> [ВАШИ ЗАДАНИЯ]
a: Выпишите из текста о ДНК и развитии зародыша фрагмент от слов «Эта уловка, развитая» до слов «они сложнее нас?».
b: Продолжите текст о ДНК и развитии зародыша, начиная сразу после его последнего предложения.

> [ПОКАЗАННЫЙ ОТРЫВОК]
____________________
Ответ таков, что геном лягушки «содержит» много аварийных планов на случай различных сценариев поведения внешней среды. Существует много разных ферментов и других белков, необходимых для ее развития. Все они вводятся в икринку, пока та находится в яичнике лягушки-матери. Каждый из них имеет, вероятно, с десяток вариантов, предназначенных для различных температур (быстрые ферменты для низких температур, медленные – для высоких, для того чтобы продолжительность развития была более-менее одинаковой[67]), а также «ярлыки», помечающие их группы, чтобы эмбрион мог выбрать тот, который ему нужен в зависимости от температуры. Животные, чье развитие должно быть таким образом ограждено от неблагоприятного воздействия, используют значительную часть своей генетической программы, чтобы составлять аварийные планы для многих других вариаций – в дополнение к перепадам температуры.
Млекопитающие предусмотрительно избежали всей этой ерунды благодаря тому, что их самки, став «теплокровными», научились сами регулировать свою температуру. Но здесь учитывается не теплота крови, а система, которая поддерживает постоянство ее температуры. Прекрасно управляемая матка оберегает зародыш от любых воздействий – даже от ядов и хищников. Вероятно, принятие такой стратегии обходится для программирования ДНК гораздо «дешевле».
Эта уловка, развитая млекопитающими, содержит важное сообщение. Вопрос о количестве информации, которая передается из поколений в поколения в чертеже ДНК, часто поднимается в учебниках и сложных руководствах по исследованиям. Но, задаваясь им, мы не улавливаем сути. То, как гены и белки используются в том или ином организме, гораздо важнее и интереснее, чем то, сколько их там содержится. ДНК двоякодышащих рыб, некоторых саламандр и даже амеб более чем в пятьдесят раз длиннее, чем ДНК млекопитающих. Означает ли это, что они сложнее нас?
Вовсе нет.
Такие уловки, как HSP90, и стратегии вроде теплокровности и внутриутробного развития плода говорят о том, что подсчет количества «информации», содержащейся в ДНК, попросту неуместен. Здесь нужно смотреть не на ее размер, а на значение. Оно зависит от контекста и от содержания: нельзя регулировать температуру матки, если это не предусмотрено контекстом.
____________________
> [ИЗВЛЕЧЁННЫЕ ДАННЫЕ]
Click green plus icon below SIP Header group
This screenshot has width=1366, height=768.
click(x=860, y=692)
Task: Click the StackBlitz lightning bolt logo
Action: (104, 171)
____________________
> [ОТВЕТЫ К УПРАЖНЕНИЮ]
a:
Эта уловка, развитая млекопитающими, содержит важное сообщение. Вопрос о количестве информации, которая передается из поколений в поколения в чертеже ДНК, часто поднимается в учебниках и сложных руководствах по исследованиям. Но, задаваясь им, мы не улавливаем сути. То, как гены и белки используются в том или ином организме, гораздо важнее и интереснее, чем то, сколько их там содержится. ДНК двоякодышащих рыб, некоторых саламандр и даже амеб более чем в пятьдесят раз длиннее, чем ДНК млекопитающих. Означает ли это, что они сложнее нас?

b:
Для наивного взгляда на «мутации», сочетающегося с модными трактовками функций ДНК с точки зрения «информационной теории», часто бывает характерно неведение в биологии и других научных областях. Мы приведем в пример радиационную биологию и простую экологию с позиции «активистов охраны окружающей среды». Эти добровольцы обнаружили пятиногих лягушек и прочих «чудовищ». Случилось это с подветренной стороны от Чернобыля спустя несколько лет после ядерной катастрофы, но уровень радиации все равно был достаточно высоким. Они утверждали, что эти чудовища – мутанты, появившиеся в результате радиации. Однако другие работники нашли таких же предположительных мутантов с наветренной стороны от реактора.
Как выяснилось, истинное объяснение не имело к лягушкам-мутантам никакого отношения. Дело было в отсутствии обычных хищников – сов, ястребов и змей, которые покинули те места с появлением людей. У чернобыльских головастиков Rana palustris[68] уже не встречалось таких патологий, как у других особей, обитавших в водоемах в десятках километров оттуда, на территории, не подвергавшейся радиации, – при этом выжить удалось высокому проценту и тех и других. Головастикам британских Rana temporaria[69] едва удается превратиться во взрослых особей хотя бы в 10 % – даже тем, что развиваются в лабораторных условиях; однако они не отращивают лишние конечности, как palustris. Разумеется, самка лягушки за свою жизнь обычно производит около 10 000 икринок, из которых в результате тщательнейшего отбора, как правило, вырастают две особи, продолжающие род. Но при всех этих смертях сторонники охраны окружающей среды не задумываются обо всей этой репродуктивной арифметике.